Without options, the first form lists all bound keys and the
editor command to which each is bound; the second form lists the
editor command to which key is bound; the third form binds
the editor command command to key.
key may be a single character or a string. If a command
is bound to a string, the first character of the string is bound to
sequence-lead-in and the entire string is bound to the
command.
Control characters in key can be literal (they can be
typed by preceding them with the editor command
quoted-insert, normally bound to '^V') or written
caret-character style, such as '^A'. Delete is written '^?'
(caret-question mark). key and command can contain
backslashed escape sequences (in the style of System V
echo(1)) as follows:
\a
Bell
\b
Backspace
\e
Escape
\f
Form feed
\n
Newline
\r
Carriage return
\t
Horizontal tab
\v
Vertical tab
\nnn
The ASCII character corresponding to the octal number
nnn
\ nullifies the special meaning of the following
character, if it has any, notably \ and ^.

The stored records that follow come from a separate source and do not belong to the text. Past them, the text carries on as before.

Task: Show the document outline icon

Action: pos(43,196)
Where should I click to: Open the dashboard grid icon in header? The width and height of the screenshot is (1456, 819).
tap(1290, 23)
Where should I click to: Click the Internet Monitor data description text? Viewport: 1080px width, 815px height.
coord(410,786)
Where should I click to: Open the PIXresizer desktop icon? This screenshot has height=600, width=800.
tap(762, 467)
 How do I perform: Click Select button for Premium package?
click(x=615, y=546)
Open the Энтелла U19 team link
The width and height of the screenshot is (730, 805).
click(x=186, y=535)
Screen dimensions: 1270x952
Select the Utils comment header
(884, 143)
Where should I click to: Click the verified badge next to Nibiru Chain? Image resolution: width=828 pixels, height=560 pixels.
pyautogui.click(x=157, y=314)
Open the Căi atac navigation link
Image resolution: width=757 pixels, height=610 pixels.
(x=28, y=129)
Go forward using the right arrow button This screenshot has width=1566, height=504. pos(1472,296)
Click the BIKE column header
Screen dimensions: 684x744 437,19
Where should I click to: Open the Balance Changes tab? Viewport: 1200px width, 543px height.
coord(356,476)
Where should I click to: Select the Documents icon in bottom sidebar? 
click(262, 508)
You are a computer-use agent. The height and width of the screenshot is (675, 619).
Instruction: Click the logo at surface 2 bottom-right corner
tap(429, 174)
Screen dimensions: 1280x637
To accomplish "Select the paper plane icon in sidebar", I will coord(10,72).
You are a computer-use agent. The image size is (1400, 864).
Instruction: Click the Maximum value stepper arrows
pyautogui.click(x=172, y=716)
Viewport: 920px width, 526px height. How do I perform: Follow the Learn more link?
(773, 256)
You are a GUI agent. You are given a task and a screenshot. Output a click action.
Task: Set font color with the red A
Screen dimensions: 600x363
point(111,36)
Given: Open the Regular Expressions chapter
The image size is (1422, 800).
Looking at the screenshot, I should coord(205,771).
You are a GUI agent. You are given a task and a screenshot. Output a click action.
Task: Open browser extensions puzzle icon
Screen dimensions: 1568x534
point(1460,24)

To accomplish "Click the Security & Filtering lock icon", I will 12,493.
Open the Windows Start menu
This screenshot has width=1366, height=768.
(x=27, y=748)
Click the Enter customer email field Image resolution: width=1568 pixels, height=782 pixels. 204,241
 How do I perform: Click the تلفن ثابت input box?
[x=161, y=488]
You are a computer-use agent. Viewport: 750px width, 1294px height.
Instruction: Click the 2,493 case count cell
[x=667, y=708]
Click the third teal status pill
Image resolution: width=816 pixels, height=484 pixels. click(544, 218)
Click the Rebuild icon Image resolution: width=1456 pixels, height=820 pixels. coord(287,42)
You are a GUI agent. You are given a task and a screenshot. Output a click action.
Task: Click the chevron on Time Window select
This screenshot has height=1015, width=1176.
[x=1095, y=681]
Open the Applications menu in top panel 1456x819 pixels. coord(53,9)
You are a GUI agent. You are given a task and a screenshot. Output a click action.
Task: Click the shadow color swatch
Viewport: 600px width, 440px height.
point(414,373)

Lists all editor commands and a short description of each.
-d
Binds all keys to the standard bindings for the default
editor.
-e
Binds all keys to the standard GNU Emacs-like bindings.
-v
Binds all keys to the standard vi(1)-like bindings.
-a
Lists or changes key bindings in the alternative key map. This
is the key map used in vi(1) command mode.
-b
key is interpreted as a control character written
^character (such as '^A') or C-character (such as
'C-A'), a meta-character written M-character (such as
'M-A'), a function key written F-string (such as
'F-string'), or an extended prefix key written X-character
(such as 'X-A').
-k
key is interpreted as a symbolic arrow key name, which
may be 'down', 'up', 'left' or 'right'.
-r
Removes key's binding. Be careful: 'bindkey -r' does
not bind key to self-insert-command; it
unbinds key completely.
-c
command is interpreted as a built-in or external command
instead of an editor command.
-s
command is taken as a literal string and treated as
terminal input when key is typed. Bound keys in
command are themselves reinterpreted; this continues for ten
levels of interpretation.
--
Forces a break from option processing, so the next word is
taken as key even if it begins with '-'.